At least, it seemed, Labour would do something about quangos. These remained a good issue. Arguments about the merits of different voting systems may bore most people rigid, but everyone can feel angry about unelected and unaccountable appointees closing hospitals.

Now, the debate is becoming muddied. This week, the Hansard Society publishes a collection of essays on the quangocracy. They range from a curious defence of quangos by David Hunt, the former cabinet minister (he says, if I understand him properly, that although they are unelected they are accountable to us in the same way as supermarkets are accountable to consumers) to rousing critiques of arbitrary power. What no contributor can provide is a detailed account of what Labour will do.

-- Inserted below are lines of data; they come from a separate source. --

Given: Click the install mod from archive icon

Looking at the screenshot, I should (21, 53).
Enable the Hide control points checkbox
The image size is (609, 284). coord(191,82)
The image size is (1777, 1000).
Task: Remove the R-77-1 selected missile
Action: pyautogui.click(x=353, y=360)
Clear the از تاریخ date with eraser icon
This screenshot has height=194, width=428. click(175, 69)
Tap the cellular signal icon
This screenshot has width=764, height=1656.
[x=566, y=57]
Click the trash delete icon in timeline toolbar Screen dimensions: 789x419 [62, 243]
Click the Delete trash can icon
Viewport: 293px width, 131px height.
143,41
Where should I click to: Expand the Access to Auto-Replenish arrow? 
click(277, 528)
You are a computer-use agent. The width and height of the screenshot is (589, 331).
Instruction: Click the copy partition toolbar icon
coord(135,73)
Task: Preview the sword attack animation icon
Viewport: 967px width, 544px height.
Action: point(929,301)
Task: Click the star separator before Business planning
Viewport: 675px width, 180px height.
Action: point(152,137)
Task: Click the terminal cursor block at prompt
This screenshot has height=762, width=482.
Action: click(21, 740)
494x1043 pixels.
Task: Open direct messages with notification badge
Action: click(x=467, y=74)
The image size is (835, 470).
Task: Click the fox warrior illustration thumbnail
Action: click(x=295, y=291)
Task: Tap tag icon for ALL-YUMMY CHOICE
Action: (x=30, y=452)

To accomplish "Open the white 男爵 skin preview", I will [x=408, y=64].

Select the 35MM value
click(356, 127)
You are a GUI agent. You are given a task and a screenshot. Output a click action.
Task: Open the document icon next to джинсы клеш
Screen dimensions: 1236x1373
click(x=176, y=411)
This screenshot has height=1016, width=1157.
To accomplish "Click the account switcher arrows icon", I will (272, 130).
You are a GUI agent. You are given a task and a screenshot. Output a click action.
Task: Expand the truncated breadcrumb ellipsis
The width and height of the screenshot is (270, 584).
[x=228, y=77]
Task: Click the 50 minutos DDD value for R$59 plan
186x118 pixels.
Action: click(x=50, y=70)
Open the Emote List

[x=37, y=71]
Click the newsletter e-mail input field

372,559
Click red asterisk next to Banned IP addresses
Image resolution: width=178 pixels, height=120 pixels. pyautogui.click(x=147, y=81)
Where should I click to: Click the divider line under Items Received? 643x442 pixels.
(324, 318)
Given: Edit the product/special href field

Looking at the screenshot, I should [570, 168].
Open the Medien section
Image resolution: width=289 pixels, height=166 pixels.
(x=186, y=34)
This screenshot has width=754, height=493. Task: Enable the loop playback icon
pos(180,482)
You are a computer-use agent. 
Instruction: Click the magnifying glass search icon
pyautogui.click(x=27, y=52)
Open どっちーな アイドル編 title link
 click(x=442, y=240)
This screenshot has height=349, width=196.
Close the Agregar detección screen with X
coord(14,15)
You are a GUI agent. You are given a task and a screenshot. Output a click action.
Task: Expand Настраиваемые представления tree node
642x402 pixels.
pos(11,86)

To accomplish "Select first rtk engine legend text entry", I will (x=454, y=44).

The emerging answer is something, but not a lot. NHS hospital trusts for example, will be opened up to representatives of voluntary organisations, patients and staff along with, maybe, some councillors. But no one will be directly elected, even though it would be simple to arrange for a consultant and a nurse to be chosen by and answerable to their colleagues. Patronage will still rule.

Friends of Jack Straw, the shadow Home Secretary in charge of constitutional change, are irritated when they hear him accused of timidity. Look at what a Labour government is offering in its first term, they say: a Freedom of Information Act, a Bill of Rights, abolition of the hereditary principle in the Lords and regional government. Together they make the biggest package of constitutional change since 1945. We cannot do everything at once, they continue. Nor is it desirable to do everything at once. Genuine popular support has to be built up for regional government, elected peers and the rest before we can move. "Changing the constitution," said one, "is the work of two or even three parliaments."

Mr Straw clearly believes Labour can win repeatedly at the polls under the old rules and introduce carefully thought-out measures over a decade. But many people on the left take a different view. Change the system before you lose power, they urge. Tear up the rule book, get rid of the first- past-the-post system and make sure it's impossible for the Conservatives to control everything from how much the smallest local council spends to the proceedings of the Commons and the Lords. After Thatcher your motto must be: Never Again!

Such pessimism may seem dismal but Labour may be wise to embrace it. One of the few European parties that can clamber up on the winners' pedestal beside the Swedish Social Democrats is the Conservative Party which has presided (either on its own or in coalition) over 70 of the past 100 years of Britain's decline.